Discussing in my class today the gestures of Derrida in the Pharmacy of Plato (La dissémination). The pharmakon creates a logic that differs from the logic of presence (ousia), a logic of the writing, of supplement. The supplement is an addition - that as a scapegoat (pharmakos) promotes an addiction as it brings about a non-preexisting incompleteness - and as such an excess. In order to preserve and restore the eidos, the presence, one needs to add something like the logos or the writing which acts like a pharmakon, the words Socrates repeatedly uses when refering to written texts in the Phaedrus. The pharmakon is a supplement that at the same time enables the accummulation of excess - the supplement is at the same time excess and a plattform to consign excess so that it can be accummulated. (Thinking this with Bataille, we can consider how accummulation has a price and a risk - that of the pharamkon of writing - and also the price and the risk of the introduction of money as a supplement for accummulation - the supreme intelligibility of things in accummulation-driven economies. Using the scheme of the three territorial machines in Deleuze and Guattari's Anti-Oedipus, money is a supplement that deterritorializes the written structures of the empires by adding a faster storage place for produce and thus enabling more effective accummulation. Money is a supplement that makes it possible further supplement; it is an excess - if it comes to fill an existing blank it comes as a prothesis that adds an incompleteness to the previously existing system - that makes it possible to handle excess (in pretty much any form).

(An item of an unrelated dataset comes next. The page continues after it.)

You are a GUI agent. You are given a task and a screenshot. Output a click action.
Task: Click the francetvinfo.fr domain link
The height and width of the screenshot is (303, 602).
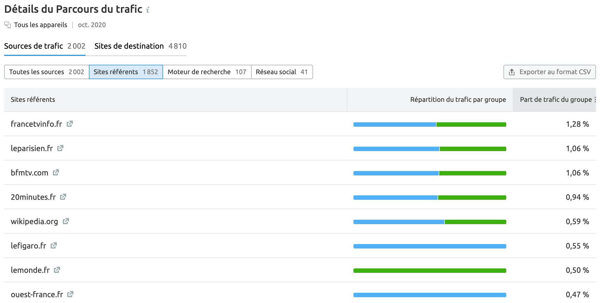point(36,124)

Questions were about the three associated parricides that Derrida mentions towards the end of the text: the Sophist's Stranger classical parricide of Parmenides, the one committed by Plato towards Socrates while writing his dialogues and the one writing does to speech. The Stranger creates the need for writing, as Derrida claims, for he gets rid of the paternal image of Parmenides making sure that whatever is is not going to lapse into nothingness. The Other, as a great type introduced by the Stranger, is a pharmakon brought in to cure the incipient nihilism that the Stranger sees coming - it provides a prothesis to preserve and restore being when it is less than fully presence and at the same time enpoisons being placing it among nothingness. The Stranger is also a pharmakon, writing, as it betrays Parmenides while attempting to be faithful to his voice concerning truth. Truth has to dwell with writing in order to have a chance to be preserved; it has to be consigned to words that are driven by a soul - that is, by the two horses leading the chart in two different directions. The accummulation of intelligibles can only be done through the supplement of storage, but one cannot store but traces.